This is a Yuletide tale of of who a rock magazine has called a "musical elf"...

We see holiday decorations throughout the home, on a dining room table are assembled place mat markers: Jon and Jane and the names of their grown children, Deborah, Jade, and Damion.

Jon is hard at work baking cakes, cookies, Noel bars, etc before leaving for holiday shopping. The conventional oven is busy so Jon plans to use the convection oven for the fruitcake.

Jon removes pieces of leftover dried fruit from a plastic and mixes it into a cake batter, he pour the batter onto a baking pan then places it into a preheated convection oven--but the pan doesn't fit--s___t! Jon searches the kitchen for a smaller pan finding nothing!

Jon: Damn! Every time I use a baking pan Jane seems to hide it from me!
(Jon tears the cabinets apart looking for a smaller pan--we can see the frustation in Jon's face, we can hear it in Jon voice). Finally, Jon opens a never used dishwasher and finds the sought-after baking pan.

Later:

Close up shot of completed fruit cake cooling on a wire rack.

Jon: I'm so glad I was able to get the sucker into the oven in time, I thought I was going to have a fruit-flavored brick!

CUT TO OUTSIDE IN RAINY ROAD

Jon is driving to the mall to go holiday shopping. Jon passes a house decorated for the holidays. Jon notices large Santa and Sleigh lights hanging far too low over the walkway.

JON: OK, how do you get into the house?

Since moving to the US Jon discovered an unofficial holiday after Thanksgiving--BLACK FRIDAY! Which is scarier, facing rowdy shoppers seeking a bargin or the remote chance of being mobbed by fans? In Jon's condition it would be the shoppers!

JON: I remember my first encounter with Black Friday. I barely got out into the parking lot when I nearly got ran over by a shopper's car!

Stepping out of the car Jon finds the situation so daunting the singer takes out an inhaler. Take a deep breath. Wrap a scarf around your nose and mouth, go into a store to shop.

Jon enters but the other shoppers think Jon is a robber and freak out!

HOURS LATER

Jon arrives home with bags of presents for family and friends...what about the band?

Here is a statement from Jon's blog:

Disappointed that, with the exception of one phone call from Alan, none of the guys have been in touch since my illness, just to find out how I am doing, and how we will foresee the future for YES. And disappointed that they were not willing to wait till 2009 when I’m fully recovered.

And I feel very disrespected, having spent most of this year creating songs and constant ideas for the band, spending time with Roger Dean creating a stage design, also working with VH1 and Sirius and XM Radio to help promote the welfare of YES.
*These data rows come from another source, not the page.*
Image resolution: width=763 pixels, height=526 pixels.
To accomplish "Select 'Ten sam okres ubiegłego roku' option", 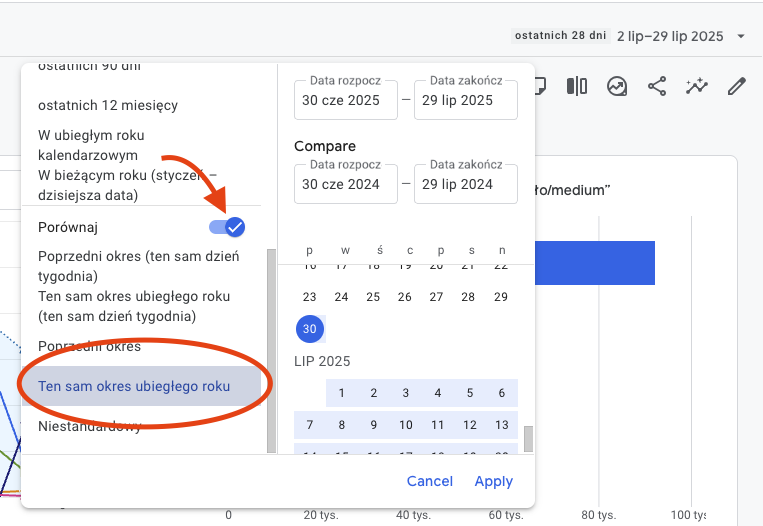I will coord(134,386).
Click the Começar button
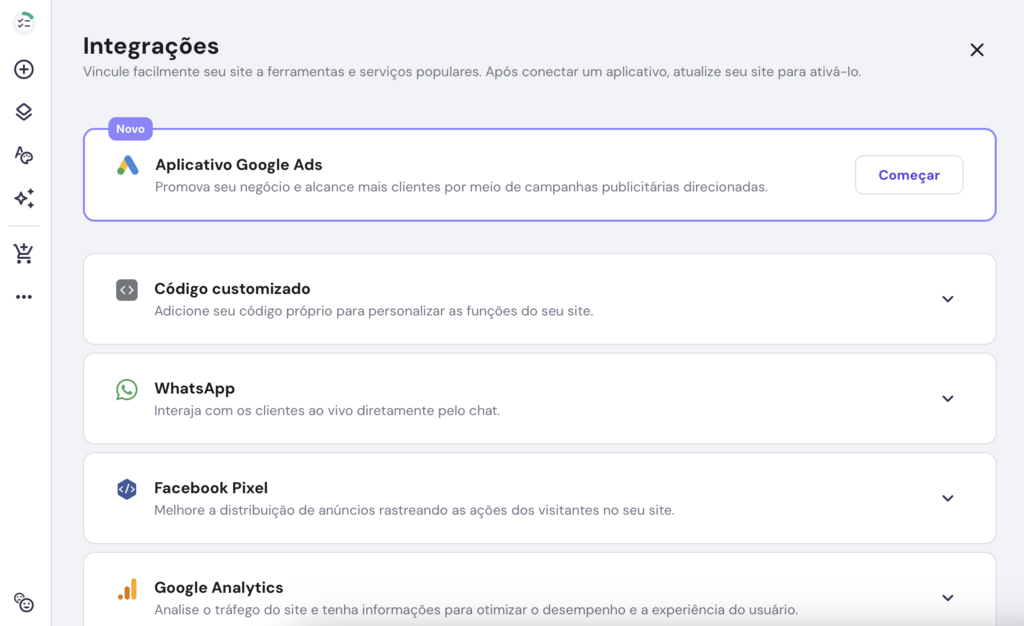This screenshot has width=1024, height=626. [x=908, y=174]
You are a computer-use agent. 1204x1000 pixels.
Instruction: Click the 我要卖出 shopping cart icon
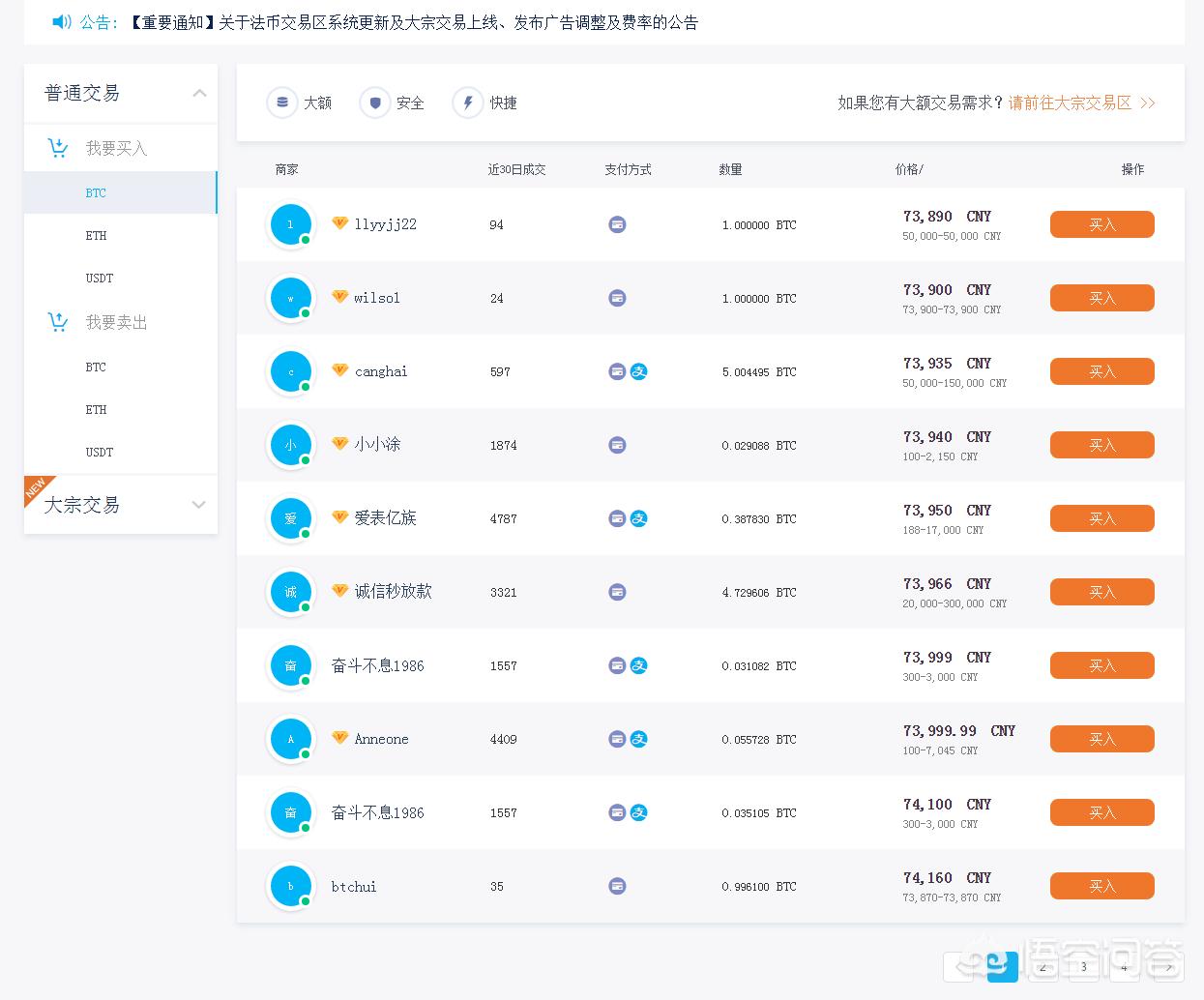tap(58, 322)

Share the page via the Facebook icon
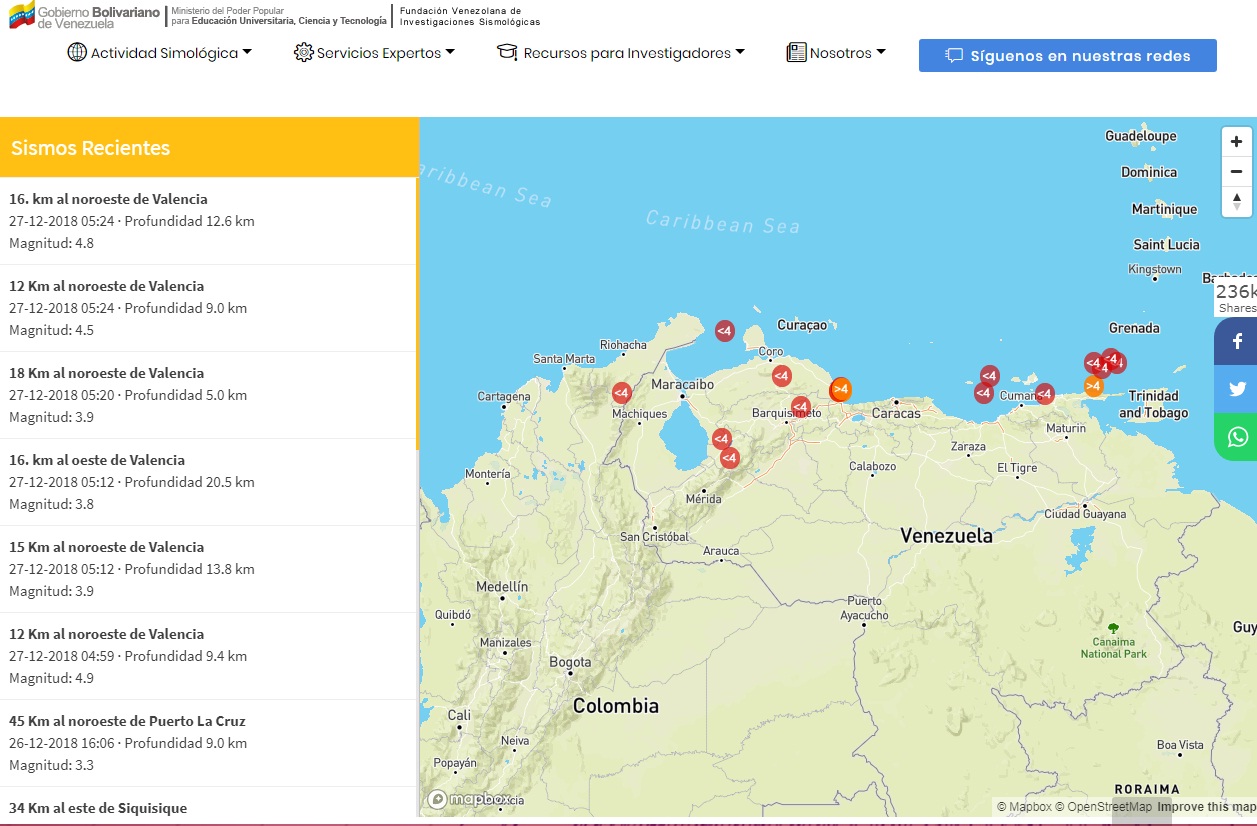click(x=1237, y=341)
Getting sick was not “on my radar”, and I thank my own angel Janeee and my family for helping me through this difficult time, and the many well wishers, friends and fans alike, for understanding that ”things happen”.

Of course I wish the guys all the best in their ’solo’ work, but I just wish this could have been done in a more gentlemanly fashion. After all YES is a precious musical band.

This is not YES on tour…

I send best wishes to one and all,
Jon

PAN TO JON

Showered in sleepwear resting in a recliner, drinking holiday spiced tea to warm up.
reflecting on when Jon first met bassist Chris Squire at a place called La Classe--suddenly Jon hears a knock on the door. Jon assumes it is wife Jane.
Jon's looks through a peep hole before opening the door.

CUT TO JON'S SURPRISED FACE, THEN TO DOOR

It is a figure bearing a resembence to the Spirit of Xmas Present:
Very tall, a broad coat, broad (fake) fur lined hat! Jon expected the figure to give a jolly "You have never seen the likes of me?!"

No, not the Spirit of Xmas Present it's the flesh and blood presence of Chris Squire: "Happy Holidays" whips out a bouquet of pointsettas.

JON:

What about the tour?

CHRIS:

We're on a break for the holidays.

JON (gets over the surprise of seeing Chris) Oh, thank you for the pointsettas. (takes them)

(Jon glaces down at the bag of gifts realizing there's nothing for Chris. What to do.)

CHRIS: I'm almost done shopping, how about you?

JON: I'm not sure now. Excuse me, I have cookies in the oven. (Gets up and goes to the kitchen. Tears well up in Jon's eyes. Chris wonders if Jon's asthma is acting up again, follows Jon into the kitchen.)

CHRIS: Are you having trouble breathing?

JON: No, I'm fine.

(On the table are a row of pies, however Jon's instantly spots trouble with one of them--a huge fly on it! YUCK! While Jon opens the oven door to get the cookies, Chris pokes the fly into the pie shaking with silent laughter. Jon places the cookie laden cookie sheet on the table but Jon spots the small hole in the pie and smooths over the hole, then marks the pie maybe to give it to Chris turning the tables on this prank)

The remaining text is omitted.